▶ _TRECHO DO DOCUMENTO_:
──────
17 de outubro de 2009

Cheiro de Pipoca

Texto que comecei rabiscar dentro da igreja Nossa Senhora da Aparecida, no último dia 12 de Outubro, enquanto o céu chorava lá fora, enquanto algumas pessoas cantavam uma oração, enquanto eu fazia plantão de repórter e esperava o fotógrafo ir me buscar. Enquanto aquela imagem de perna ferida em cima de uma poça de sangue não saía da minha cabeça.

Igreja tem cheiro de pipoca. Isso é fato. Lembro de quando era criança e contava os minutos (que mais pareciam horas) para que a missa de domingo acabasse logo para que, enfim, comesse a pipoca.
Minha mãe sempre reclamava que meu pai enchia agente de besteira comprada na rua.
_Deixa, quando eu chegar em casa eu faço pra vocês.
Mas meu irmão e eu chorava, esperneava e papai acabava comprando um saquinho de pipoca de sal pra gente. Não sei por que, mas mesmo que murcha e sem sal, pipoca de carrinho em frente à igreja é sempre mais gostosa que feita em casa.
Agora olhando todas essas velas tentando sobreviver ao vento úmido, me lembro bem... Eu era um anjinho de procissão e gostava de ir brincando com a parafina derretida da vela e comendo pipoca de sal, de doce, e de parafina. Me queimava toda, mas não importava, achava bem melhor brincar com parafina derretida, que acompanhar a cantoria sem ritmo daquelas mulheres da procissão.
──────
▶ _PEDIDO_:
Transcreva do trecho acima, sobre o cheiro de pipoca na igreja, a parte que começa nas palavras "Minha mãe sempre" e termina logo depois de "mulheres da procissão.".

▶ _DADOS FORNECIDOS_:
──────
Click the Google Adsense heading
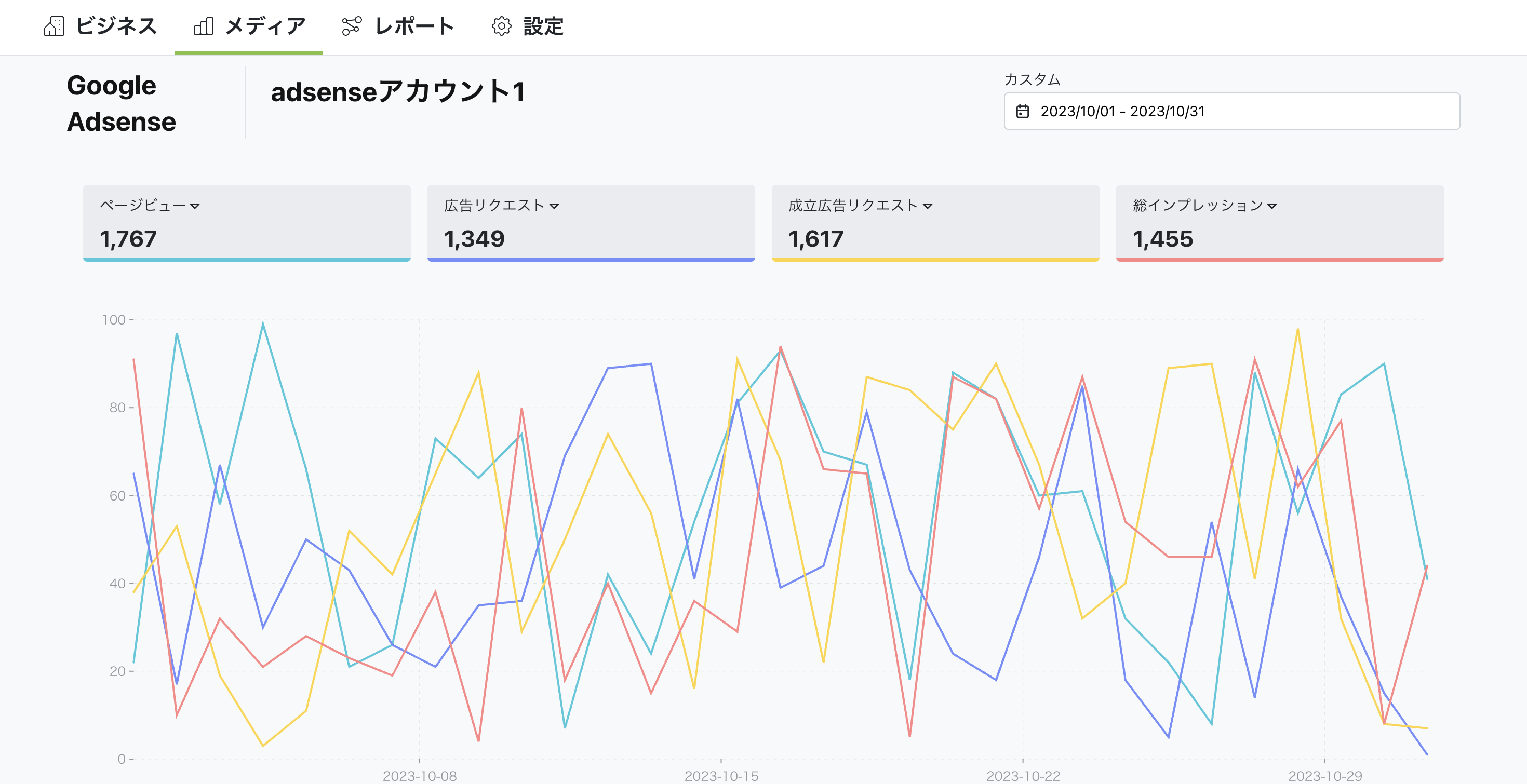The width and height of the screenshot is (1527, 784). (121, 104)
──────
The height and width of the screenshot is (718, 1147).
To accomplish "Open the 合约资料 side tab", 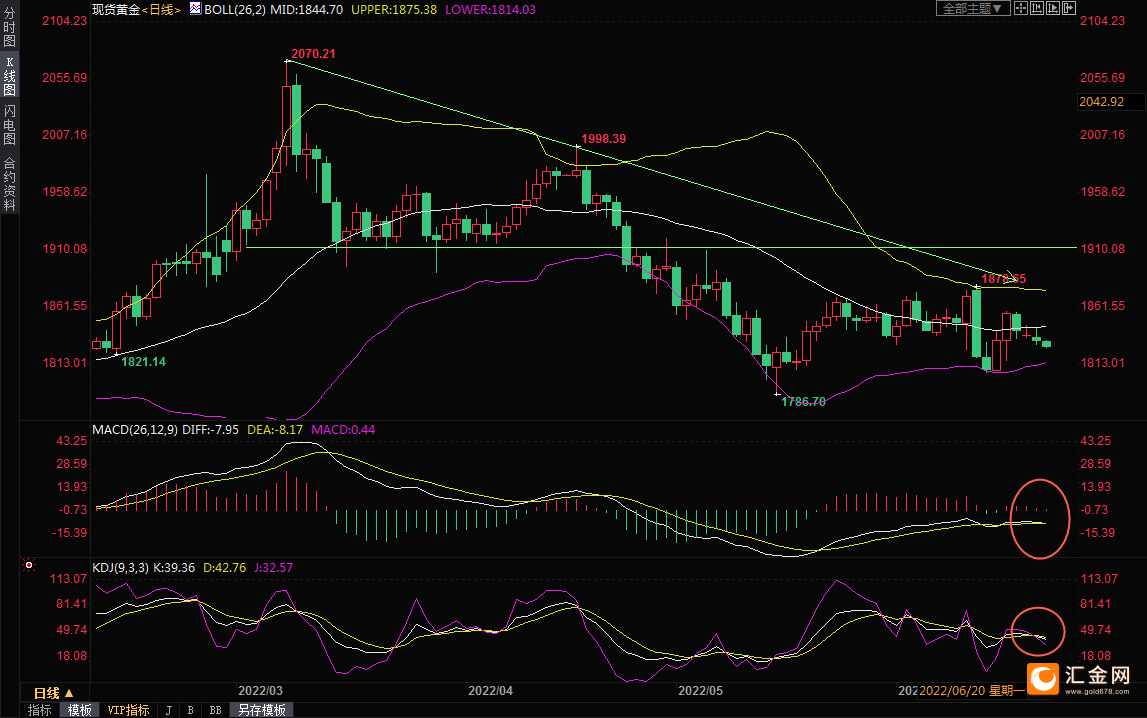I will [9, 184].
──────
▶ _RESPOSTA_:
Minha mãe sempre reclamava que meu pai enchia agente de besteira comprada na rua.
_Deixa, quando eu chegar em casa eu faço pra vocês.
Mas meu irmão e eu chorava, esperneava e papai acabava comprando um saquinho de pipoca de sal pra gente. Não sei por que, mas mesmo que murcha e sem sal, pipoca de carrinho em frente à igreja é sempre mais gostosa que feita em casa.
Agora olhando todas essas velas tentando sobreviver ao vento úmido, me lembro bem... Eu era um anjinho de procissão e gostava de ir brincando com a parafina derretida da vela e comendo pipoca de sal, de doce, e de parafina. Me queimava toda, mas não importava, achava bem melhor brincar com parafina derretida, que acompanhar a cantoria sem ritmo daquelas mulheres da procissão.